High Performance Energy-Efficient Leakage-Tolerant Dual Keeper Pseudo Domino Logic

Abstract

In this paper, an improved high performance energy-efficient leakage-tolerant dual keeper pseudo domino logic circuit is proposed. Circuit design methodologies such as pseudo domino, stacking effect and inverted clock-controlled dual keeper are used in the proposed work for significant reduction of the circuit’s propagation delay and leakage current. Using pseudo-domino logic voltage swing at the output is reduced, stacking effect reduces the leakage current and charge sharing issues in the circuit are reduced by an inverted clock-controlled dual keeper circuit. Leakage current in the proposed circuit is decreased by 21.9%, 20.8%, 71.6%, 52.4% and 57.5% to the conventional logic, DOIND logic, DVT DOIND logic, DFD logic and C3D domino logic, respectively at a 27°C temperature and 1GHz clock frequency.
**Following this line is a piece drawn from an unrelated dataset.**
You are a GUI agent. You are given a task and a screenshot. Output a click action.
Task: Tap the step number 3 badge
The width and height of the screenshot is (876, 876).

Similarly, delay in the proposed circuit is reduced by 83.3%, 80.1%, 89.8%, 81.3% and 81.5% in comparison to conventional logic, DOIND logic, DVT DOIND logic, DFD logic and C3D domino logic circuit, respectively. Performance metrics like power dissipation, delay, PDP, leakage current, static power, and EDP of the proposed circuit are analysed and compared with the existing domino logics. Monte-Carlo simulation is performed using 1000 samples to analyse the performance of the proposed circuit. The proposed logic circuit is also tested against temperature and process variations. The median values of the proposed buffer circuit’s power and delay are 5.6µW and 1.28ps, respectively and the standard deviation of average power and propagation delay are 633.62nW and 84.37fs, respectively at 27°C and 1GHz clock frequency.